Exercise objective =
Please copy only the material from the line that has "You are a computer-use agent." to the very last line, both ends included, exactly as written and without pictures.

Material for this task =
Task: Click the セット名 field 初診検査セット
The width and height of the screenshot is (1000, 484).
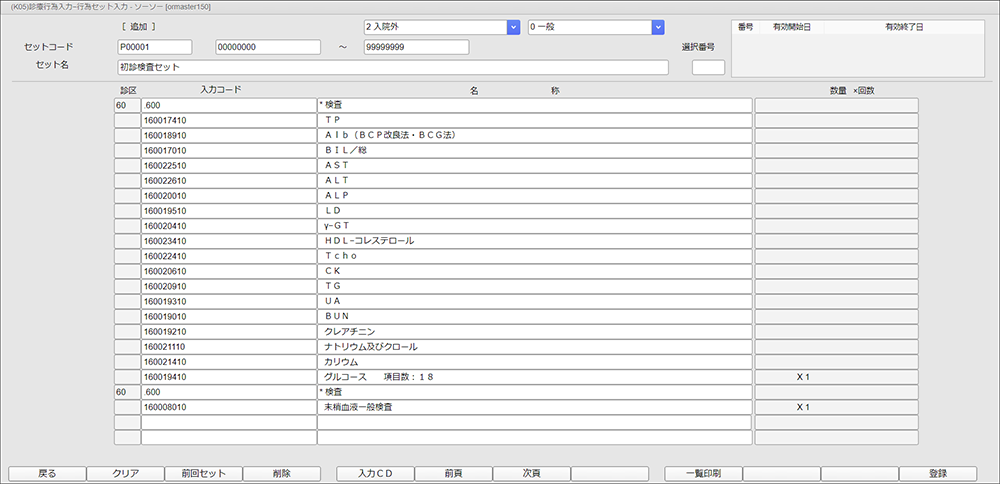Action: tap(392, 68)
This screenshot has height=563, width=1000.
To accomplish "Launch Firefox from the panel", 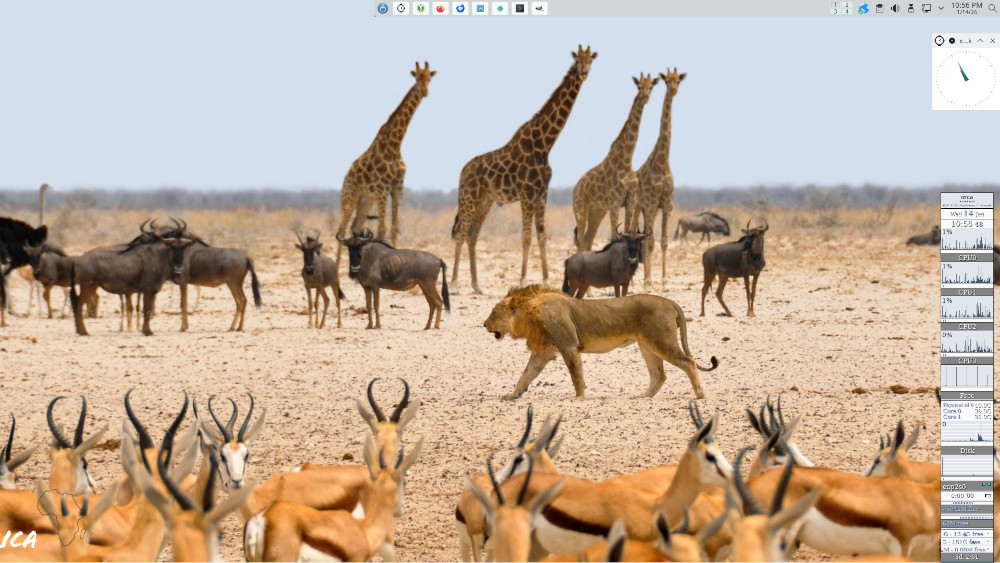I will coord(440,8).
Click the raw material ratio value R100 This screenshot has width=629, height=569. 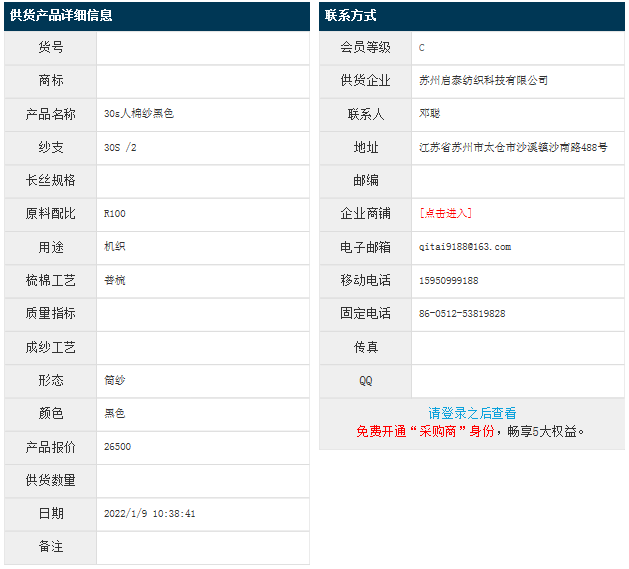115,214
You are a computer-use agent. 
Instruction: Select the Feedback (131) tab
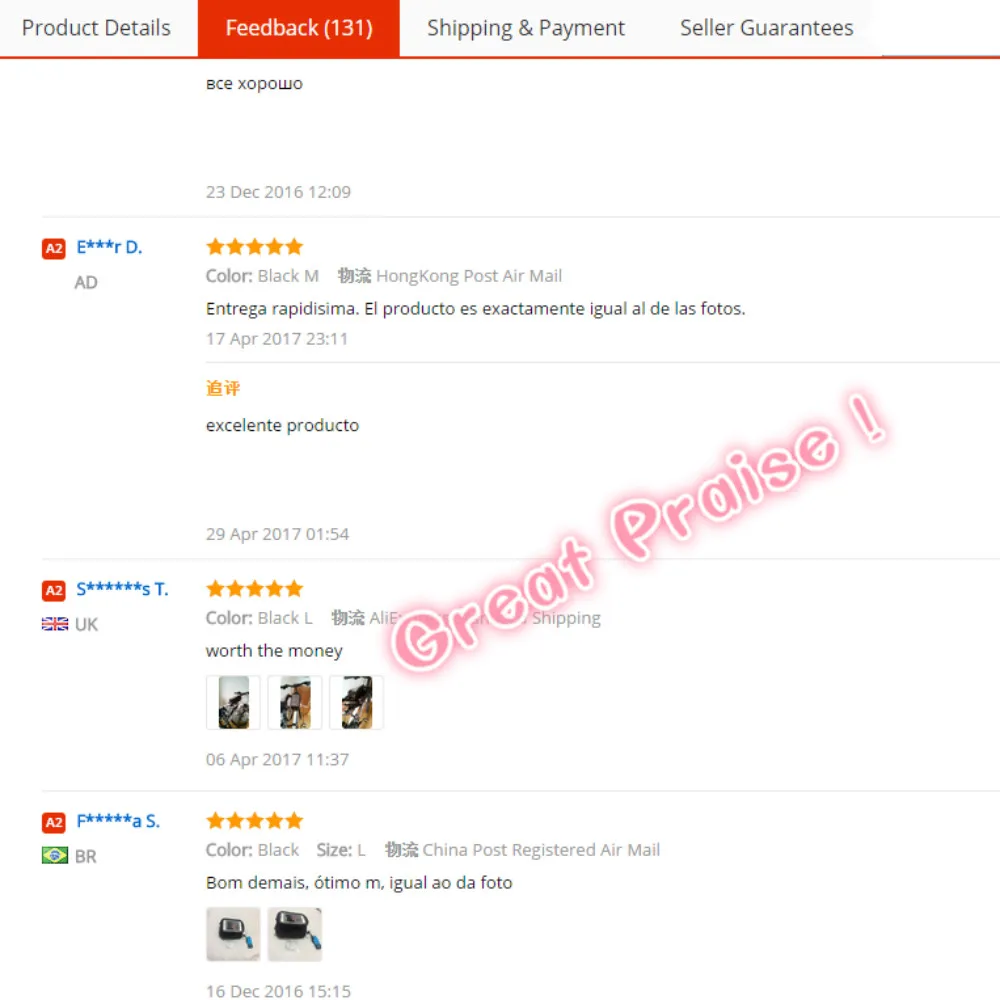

Result of this exercise =
You are a computer-use agent. 
Instruction: Select the Feedback (131) tab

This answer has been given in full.